5) In the same figure, have the authors verified that not only the secondary antibody but also the primary antibody is eluted in each cycle (by re-incubating the eluted sections with the secondary antibody only)?

We have now performed the suggested experiments, again corroborating the results that were obtained using cultured cells (Gut et al., 2018 Science). The new data are included in the revised extended data Figure 1.

6) I find it somewhat counterintuitive that microniches from 2-month-old animals segregate into two groups of young-like and old-like spots rather than forming a continuum between these two states (Figure 6C). Please discuss the implications.

Indeed, the microniches in 2-month-old mice do represent a continuum in a PCA (indicated by the stretch on component 1). However, there are already at the 2 months time point microniches that do resemble microniches in the DG of mice with more advanced age. We have discussed this finding now more explicitly. Please refer to page 10 and 11 of the revised manuscript. The split between young and old was manufactured by K-means clustering expecting two groups.

7) Proximity of radial processes with CollagenIV and CD13 diminishes between 2- and 6-months and increases between 6- and 12- months. There is therefore no clear trend in the changes that occur across the lifespan. This cast some doubt on the significance of the analysis and the results obtained. Please comment.

The reviewer is correct that stem cell contacts with CollagenIV are reduced at 6 months compared to 2-month-old mice and then increased between 6- and 12-month-old mice (CD13 is not different between 2- and 6-month-old mice). These are the data we observed that may indicate that the situation is distinct between 6- and 12-month-old mice. We do not understand how that result may “cast some doubt on the significance of the analysis”: it would be rather unlikely if the changes we observed would all follow a linear trajectory. However, we have extended the presentation of that finding and also followed the reviewer’s advice to tone down conclusions regarding contact sites (please refer to changes on page 11 and 12).

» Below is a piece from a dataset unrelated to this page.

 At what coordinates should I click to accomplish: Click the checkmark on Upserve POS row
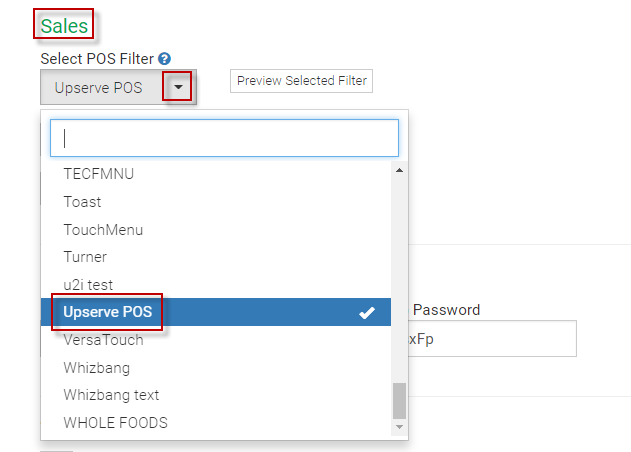tap(367, 313)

“To analyze possible interactions between R cells and other cell types in the niche, the area of cell marker co-localization (i.e., proximity) was measured. In general, a greater percentage of radial processes in 12-month-old animals were in close proximity with niche cell markers for vasculature, pericytes, and microglia, than in younger mice (Figure 7A-B). R cell processes were preferentially close to the vasculature in areas with low pericyte coverage (negative for CD13) (Licht et al., 2020), but co-localization of radial processes with CD13-labeled pericytes was increased at 12 months compared to at 2 months (Figure 7A-B). Further, the number of close proximity potential contact sites with IBA1-labeled microglia increased with age, while proximity between R cells and OPCs remained unchanged (Figure 7A-B).”

8) In Figure 7A-B, the authors conduct an analysis of contact sites of radial stem cells with other cell types in the niche. However the analysis does not seem to have enough spatial resolution to conclude that NSCs contact other niche cells rather than being in proximity but without contact. The conclusion from this analysis should be toned down.

We agree with the reviewer and have modified the description of our results accordingly. Please refer to page 11 and 12 of the revised manuscript (and to point 7).

Reviewer #2 (Recommendations for the authors):

I recommend strengthening the reporting of the methods, including examples of the specific analysis, and providing high resolution single-channel images demonstrating colocalisation and associations. This would significantly improve the ability to interpret the results and assess the conclusions.

We understand the reviewer’s concerns and have carefully edited our manuscript to provide more methodological details. Further, we have added the single channels for the R Cell quantification (Supplemental Figure 3).